Nouvelle piste thérapeutique dans les tumeurs d’Ewing
Une équipe de l’Institut Curie et de l’Inserm dirigée par le Dr Olivier Delattre vient de découvrir une nouvelle cible thérapeutique pour les tumeurs d’Ewing, un cancer qui touche près de 100 enfants et adolescents en France chaque année. Dans Cancer Research du 29 août 2012, les chercheurs montrent qu’en inactivant la protéine PRKCB, ils empêchent la progression tumorale. Or des inhibiteurs de la PRKCB sont actuellement en cours de développement ; ils pourraient, à terme, faire partie de l’arsenal thérapeutique contre la tumeur d’Ewing.
Chaque année, en France près de 100 nouveaux cas de tumeur d’Ewing sont diagnostiqués chez l’enfant, l’adolescent et le jeune adulte. Aujourd’hui, les formes localisées sont traitées, dans la majorité des cas, par une combinaison initiale de chimiothérapie et de chirurgie. Toutefois, au moment du diagnostic, un quart des jeunes patients sont déjà porteurs de métastases. Malgré les progrès déjà réalisés, la recherche de nouvelles thérapies pour les formes avancées est primordiale pour améliorer encore leur pronostic.
C’est l’une des préoccupations majeures de Franck Tirode, chargé de recherche Inserm à l’Institut Curie dans l’équipe du Dr Olivier Delattre (Unité génétique et biologie des cancers Inserm 830/Institut Curie).
Partant de la découverte de l’anomalie chromosomique responsable de la tumeur, il a cherché à identifier les cibles en aval de cette altération. « C’est ainsi que nous avons découvert le rôle majeur de la protéine kinase PRKCB dans le développement de la tumeur d’Ewing. Cette dernière est cruciale pour la survie cellulaire in vitro et le développement tumoral in vivo. » explique Franck Tirode. D’ailleurs, la surexpression de PRKCB est présente dans toutes les tumeurs d’Ewing. C’est une véritable signature de ce cancer pédiatrique qui pourrait à terme devenir un marqueur diagnostique complémentaire de cette tumeur.
A l’instar de l’identification par cette même équipe de la protéine IGFBP31 qui a conduit à des essais cliniques ciblant la voie IGF1, l’identification de la PRKCB ‐ surexprimée dans les tumeurs d’Ewing à un taux beaucoup plus élevé que dans d’autres tumeurs ‐ laisse présager des possibilités thérapeutiques prometteuses. « En effet, la nature même de cette protéine en fait une cible idéale pour de nouvelles thérapies » ajoute le chercheur.
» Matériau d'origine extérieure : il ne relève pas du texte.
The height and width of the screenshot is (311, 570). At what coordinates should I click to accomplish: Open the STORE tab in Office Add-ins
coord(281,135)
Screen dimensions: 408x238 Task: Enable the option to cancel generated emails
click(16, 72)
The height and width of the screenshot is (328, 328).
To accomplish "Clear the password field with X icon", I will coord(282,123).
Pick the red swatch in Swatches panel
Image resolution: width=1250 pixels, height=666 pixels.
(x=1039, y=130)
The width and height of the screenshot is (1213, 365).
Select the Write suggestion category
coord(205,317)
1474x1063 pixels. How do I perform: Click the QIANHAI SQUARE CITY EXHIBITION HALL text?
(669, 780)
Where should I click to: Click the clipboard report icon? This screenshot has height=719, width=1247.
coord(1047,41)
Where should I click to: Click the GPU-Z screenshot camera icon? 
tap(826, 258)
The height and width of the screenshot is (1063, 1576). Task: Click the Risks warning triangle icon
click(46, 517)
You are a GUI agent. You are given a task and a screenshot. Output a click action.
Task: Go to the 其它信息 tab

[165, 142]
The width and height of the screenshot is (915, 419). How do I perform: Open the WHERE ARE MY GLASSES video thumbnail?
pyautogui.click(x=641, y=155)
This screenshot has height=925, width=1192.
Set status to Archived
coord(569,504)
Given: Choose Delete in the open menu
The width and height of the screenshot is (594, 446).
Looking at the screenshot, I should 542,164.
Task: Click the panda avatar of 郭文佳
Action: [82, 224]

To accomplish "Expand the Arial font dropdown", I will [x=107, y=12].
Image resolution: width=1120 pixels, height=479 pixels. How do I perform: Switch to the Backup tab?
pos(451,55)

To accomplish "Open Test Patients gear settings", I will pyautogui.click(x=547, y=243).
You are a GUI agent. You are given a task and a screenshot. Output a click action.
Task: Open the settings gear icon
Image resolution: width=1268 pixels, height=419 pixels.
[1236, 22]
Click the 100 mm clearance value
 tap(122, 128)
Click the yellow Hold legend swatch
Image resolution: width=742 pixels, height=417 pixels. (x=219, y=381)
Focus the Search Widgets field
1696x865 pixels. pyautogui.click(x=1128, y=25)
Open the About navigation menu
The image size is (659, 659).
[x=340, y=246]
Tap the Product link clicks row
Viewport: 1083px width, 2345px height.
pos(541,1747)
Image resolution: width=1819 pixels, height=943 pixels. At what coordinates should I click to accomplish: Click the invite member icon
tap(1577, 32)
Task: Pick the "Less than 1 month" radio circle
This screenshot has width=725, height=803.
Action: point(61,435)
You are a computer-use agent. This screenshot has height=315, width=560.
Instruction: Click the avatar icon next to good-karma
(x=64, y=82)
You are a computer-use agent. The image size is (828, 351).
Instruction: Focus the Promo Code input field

Pour preuve, il existe déjà des inhibiteurs de la protéine PRKCB en cours d’essai clinique pour d’autres localisations tumorales chez l’adulte.
Toutefois, comme le conclut Franck Tirode, « le plus grand bénéfice en termes thérapeutiques viendra très certainement de l’association d’un inhibiteur de la PRKCB avec d’autres molécules dirigées contre des cibles spécifiquement activées dans les tumeurs d’Ewing, telle que la voie IGF1. »
1 La protéine IGFBP‐3 est désormais connue pour sa capacité à bloquer l’un des plus importants messagers cellulaires, le facteur de croissance IGF‐1. IGFBP‐3 est une cible thérapeutique pour bloquer la prolifération cellulaire anormale induite par IGF‐1.
Référence
Targeting the EWSR1‐FLI1 oncogene‐induced protein kinase PKC‐ß abolishes Ewing’s sarcoma growth
D. Surdez1,2, M. Benetkiewicz1,2, V. Perrin1,2, ZY. Han1,2, G. Pierron1,3, S. Ballet1,3, F. Lamoureux4,5, F. Rédini4,5, AV. Decouvelaere6, E. Daudigeos‐Dubus7,8, B. Geoerger7,8, G. de Pinieux9,O. Delattre1,2,3 , F.k Tirode1,2,*
1Institut Curie, 2INSERM U830, Unité de Génétique et Biologie des Cancers, 3Institut Curie, Unité de génétique somatique, 4LUNAM Universités, Université de Nantes, EA3822 : Laboratoire de Physiopathologie de la Résorption Osseuse et Thérapie des Tumeurs Osseuses Primitives, 5INSERM, UMR 957, 6 Dpt de Biopathologie, Centre Léon Bérard, 7Institut Gustave Roussy, Université Paris-Sud XI, 8CNRS, Laboratoire de Vectorologie et Thérapeutiques Anticancéreuses, UMR 8203, 9Service d’Anatomie Pathologique, CHU de Tours
Cancer Research, 29 août 2012, publication en ligne.